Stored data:

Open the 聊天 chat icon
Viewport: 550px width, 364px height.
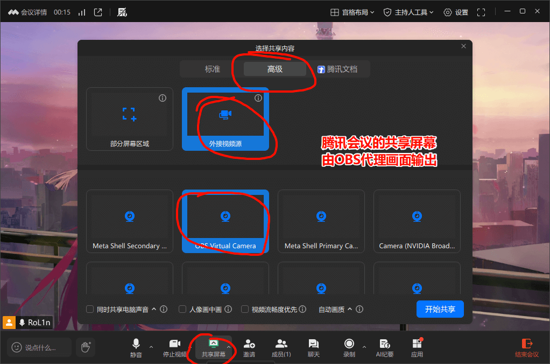pyautogui.click(x=314, y=348)
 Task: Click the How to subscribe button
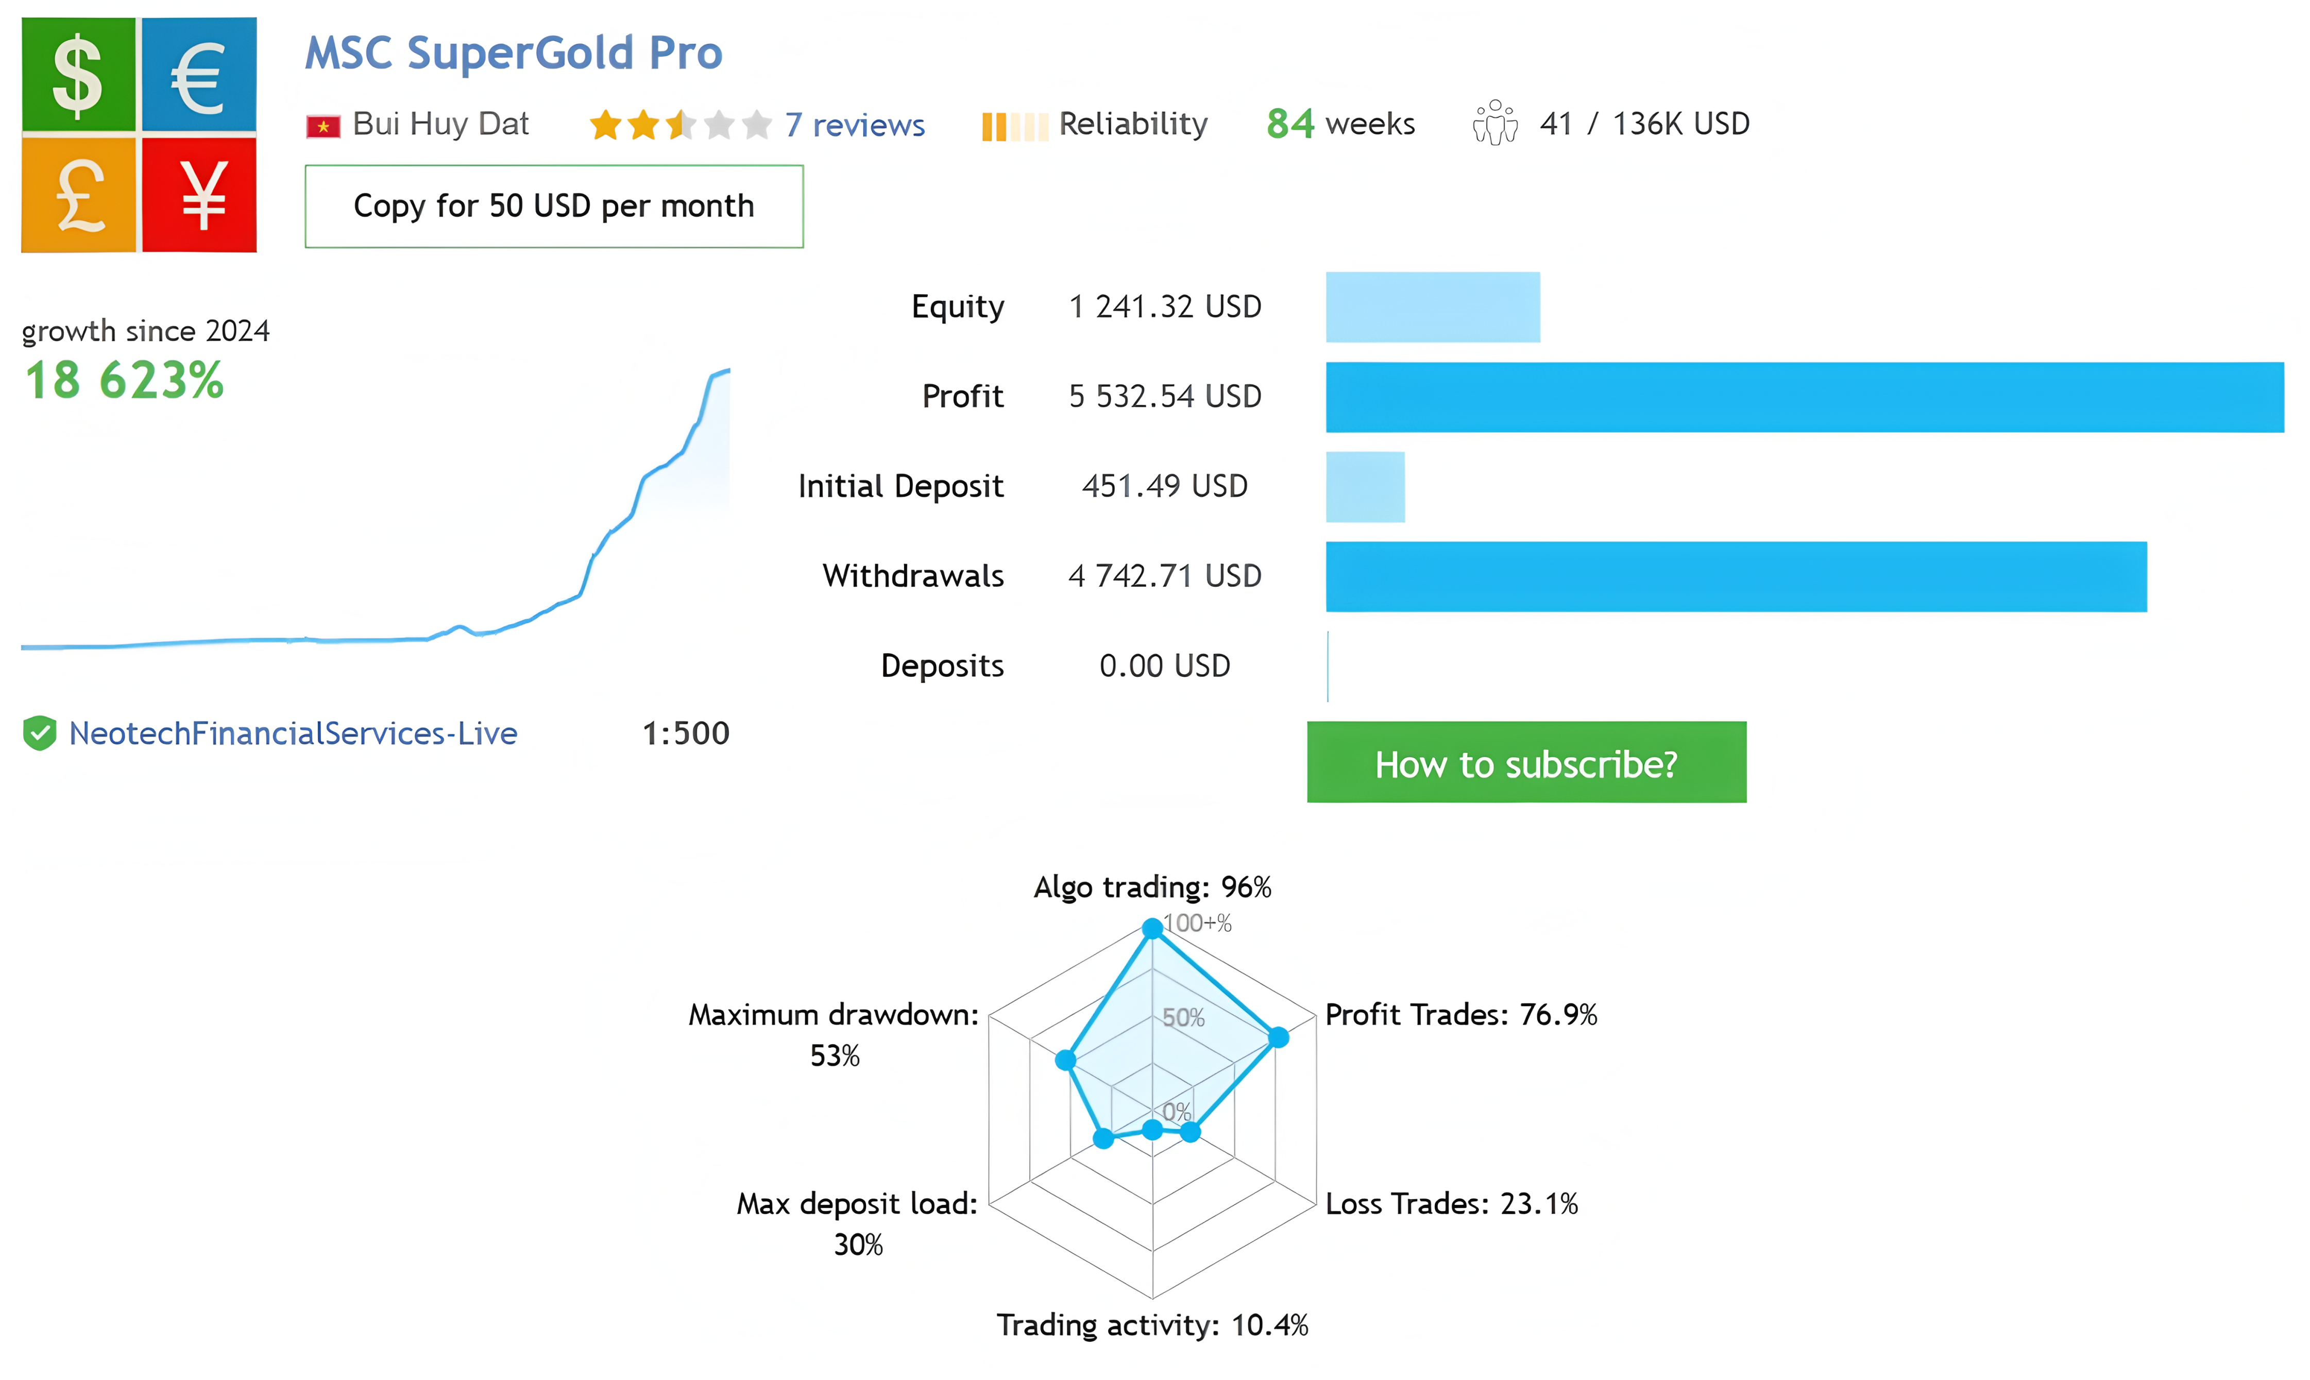[1526, 762]
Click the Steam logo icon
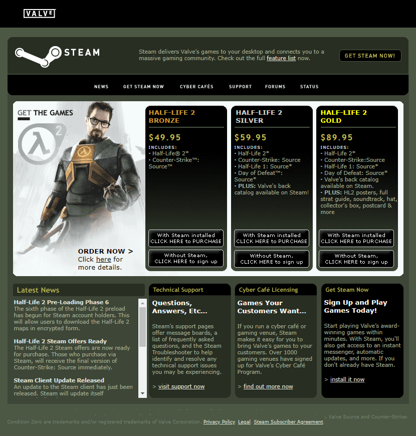 [38, 55]
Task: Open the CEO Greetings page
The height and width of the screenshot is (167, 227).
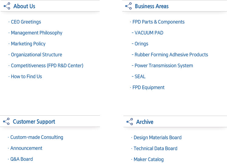Action: [x=26, y=22]
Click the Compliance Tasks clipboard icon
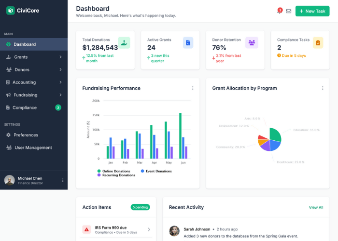 [x=318, y=42]
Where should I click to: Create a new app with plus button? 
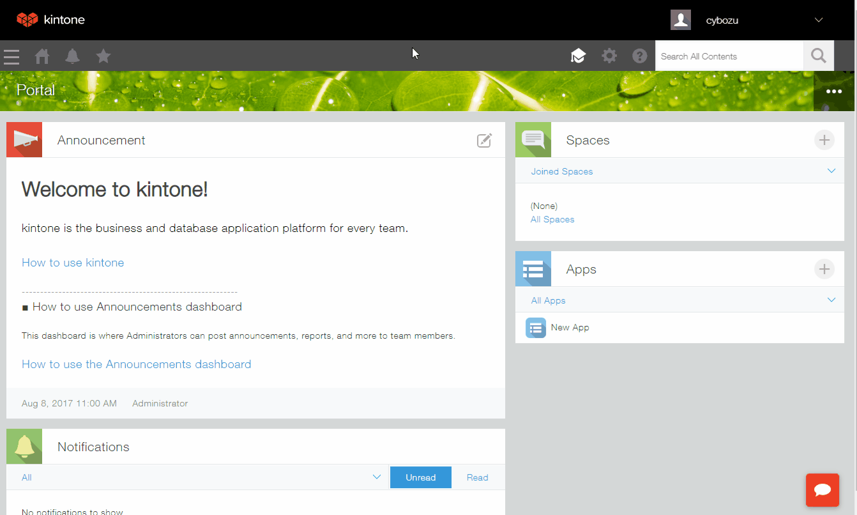[x=824, y=269]
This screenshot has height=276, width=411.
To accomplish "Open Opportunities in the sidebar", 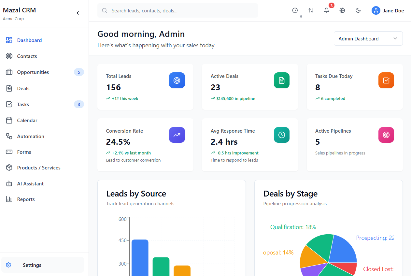I will point(33,72).
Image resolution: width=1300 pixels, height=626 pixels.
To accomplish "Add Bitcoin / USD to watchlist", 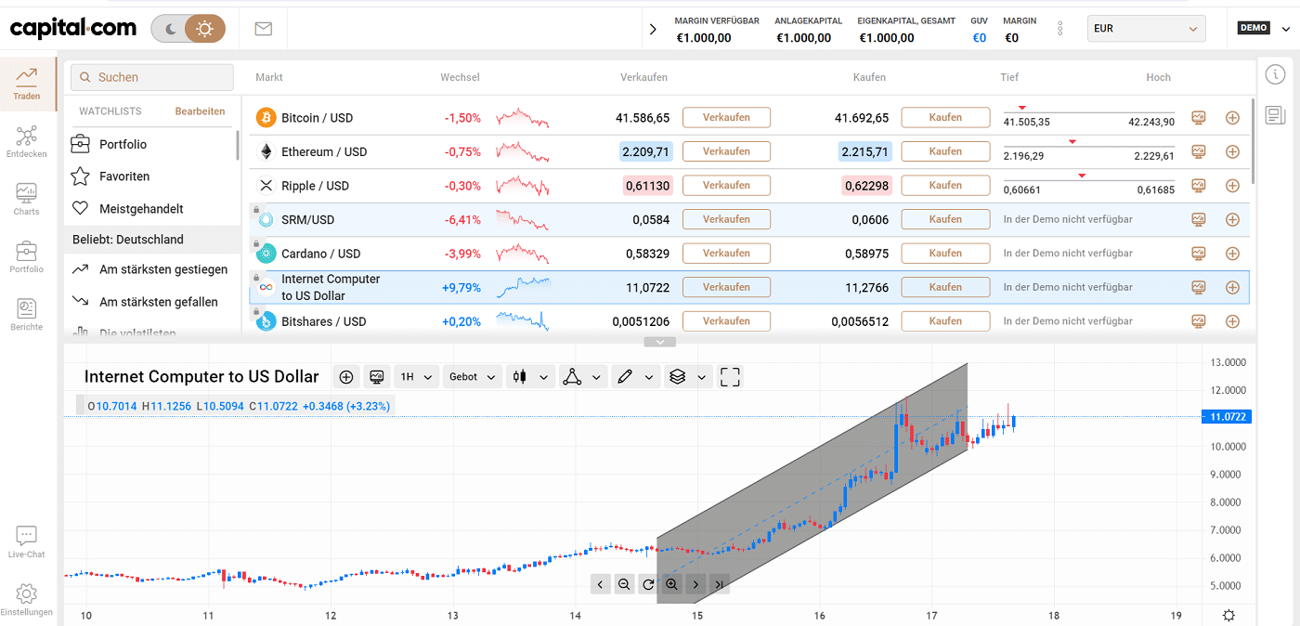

## Exercise
Starting at the line containing "Task: Click the How to subscribe button" and stopping at the line containing "This screenshot has height=276, width=411.", output each line exactly as it appears above. Leave out the pictures.

## Exercise solution
 Task: Click the How to subscribe button
[1526, 762]
Click the Steam logo icon
 [38, 55]
Task: Open the CEO Greetings page
The height and width of the screenshot is (167, 227).
Action: [x=26, y=22]
Click the Compliance Tasks clipboard icon
 [x=318, y=42]
Where should I click to: Create a new app with plus button? 
[x=824, y=269]
This screenshot has height=276, width=411.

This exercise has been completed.